B) Dans les cas où le Règlement est muet, la Chambre applique les règles d'administration de la preuve propres à parvenir, dans l'esprit du Statut et des principes généraux du droit, à un règlement équitable de la cause.

La seule autre disposition pertinente est l'article 97 du Règlement, relatif au secret des communications entre avocat et client. Il est libellé comme suit :

Article 97

Secret des communications entre avocat et client

Toutes les communications échangées entre un avocat et son client sont considérées comme couvertes par le secret professionnel, et leur divulgation ne peut pas être ordonnée à moins que :

i) le client ne consente à leur divulgation; ou

ii) le client n'en ait volontairement divulgué le contenu à un tiers et que ce tiers n'en fasse état au procès.

Ces trois extraits ne présentent guère d'intérêt direct pour trancher la question dont nous sommes saisis. Il ressort clairement du paragraphe A) de l'article 89 que les règles de droit interne régissant l'administration de la preuve n'ont pas valeur contraignante. Cependant, les règles qui, dans ce domaine, sont très fréquemment adoptées dans les systèmes contradictoires auront nécessairement une forte valeur de persuasion quand il deviendra nécessaire de prendre une décision dans les cas qui ne sont pas tranchés par le Règlement du Tribunal international, dans la mesure où ces règles concordent de façon générale avec le Statut et le Règlement dudit Tribunal. C'est le cas de la présente affaire.

La référence aux "principes généraux du droit" au paragraphe B) de l'article 89 vient encore étayer cette approche. Quand un nombre appréciable de systèmes juridiques bien établis adoptent une solution particulière à un problème, il est justifié de considérer que cette solution intéresse quelque principe général de droit comme celui visé à l'article 89 B) du Règlement.

Reste l'article 97 du Règlement. Certes, il n'intéresse pas la présente affaire puisqu'il est limité au fond aux questions de communications entre avocat et client. Dans cette sphère, sa portée est large et ne se limite pas aux communications dans l'attente ou au cours d'un litige. La seule orientation qu'il puisse offrir intéresse la suggestion qu'il est renoncé au secret professionnel pour les dépositions des témoins une fois que le témoin concerné a témoigné. De toute évidence, ce n'est pas le cas en ce qui concerne un accusé, puisque la "divulgation (de ses communications) ne peut pas être ordonnée" à moins qu'il soit renoncé au secret professionnel.
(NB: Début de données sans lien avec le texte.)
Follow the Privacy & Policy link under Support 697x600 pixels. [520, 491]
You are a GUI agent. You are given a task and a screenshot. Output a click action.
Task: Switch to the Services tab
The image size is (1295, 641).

C'est tout ce qui peut être glané du Statut et du Règlement du Tribunal international. J'ai évoqué les positions extrêmement différentes de l'Accusation et de la Défense dans les procédures contradictoires et qui se reflètent dans notre Règlement. Leur application à la communication des éléments dont dispose le Conseil est examinée par Soppinka J. au nom de la Cour suprême du Canada dans R. c/ Stinchcombe (1991) 68 C.C.C. (3e) 1 page 7. Examinant la différence fondamentale des rôles respectifs de l'Accusation et de la Défense dans les systèmes contradictoires, il dit :

Les fruits de l'enquête entre les mains du Conseil de la Couronne ne sont pas la propriété de la Couronne pour assurer une condamnation mais la propriété du public pour assurer que justice est faite. Par contre, la Défense n'est pas tenue d'aider l'Accusation et elle a le droit d'adopter un rôle purement contradictoire envers l'Accusation. L'absence d'une obligation de communication peut, par conséquent, être justifiée comme concordant avec ce rôle.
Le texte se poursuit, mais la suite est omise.